This isn't to say there are not good teachers teaching kids in this way, but in the end this is the way a majority of children are taught. This doesn't mean that all kids are automatrons, but alot of them are. You do just enough to get by. How many remember learning stuff in school and wondering .... is this going to be on the test? And if it wasn't then feeling like what was the point of this information? Why learn ANYTHING if you don't have too.
A friend recently was on the news promoting "Unschooling" and democratic education and a "free school" she is starting. This is where children get to pick what they want to learn and study it in a way that works best for them at the speed they wish to learn it. The news anchors wanted to know "what about math? Science? Reading" like no child would choose to learn this stuff without it being forced down their throats. I do not believe that. Children have an insatiable hunger to learn. They want to know how things work, they want to know how to read a clock or read a book. They all just do it in a different order and at different times. There is no right or wrong way to learn... except when you are in a traditional school. Why is there this idea, this thought, this opinion that children would rather no nothing? Maybe being in school for 12-13 years, being told what to learn, when to eat, when to pee, who to play with, when to play has made generations of children who hate learning.
Caelan was telling me how on his first monday they were told all the rules, shown around the school and give 5 whole minutes on the play ground. This is an enrichment program for homeschooled children. LOL Enrichment?! How exactly? In what way is he being enriched? The 5 minutes on the play ground? Or maybe the wonderful school lunch that was offered (I packed his lunch)... uncrustable sandwich and hashbrowns, this is the highly nutritious lunch being served to our children. This is the fuel that they get to keep them going through out the day. What a slap in the face.
I just don't get it. I just don't get the whole concept and the further I have to get back in to it, the less sense it makes to me. And so many won't even get what I am ranting about. This is all we know and to question it, is to question so much that we have come to see as normal. But it has only been our "normal" for just the last 100 years or so. But so many feel that this is the one and only way.

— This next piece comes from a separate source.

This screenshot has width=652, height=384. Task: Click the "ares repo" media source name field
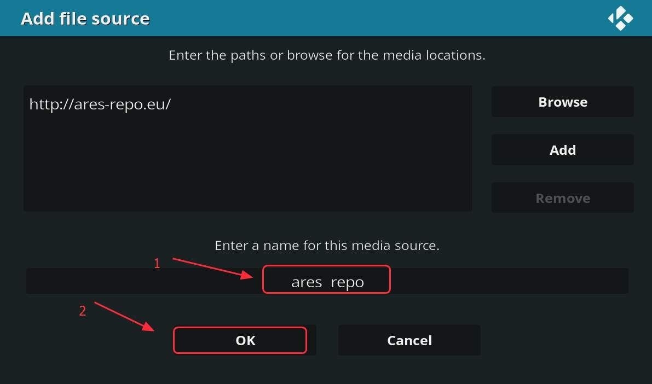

Yet here I am, in the middle of it. Helping my three intrepid explorers go off into the wild, weird and totally confusing world of public education. Where you do not have control over your own bodily functions, where you can't truly speak your mind, where they tell you how to socialize (and yet people wonder how do homeschool children socialize: they do it more like real life, you know talking to all sorts of people about all sorts of things), what is important to learn and how quickly you need to eat. I hold out hope that all the freedom they experienced for years will stay with in them and they will keep the fire burning inside of them, that fire that is their own personal love of learning. Learning what they want on their own terms. And that they know that at any time they can stop doing it the way they are doing it and can do it another way.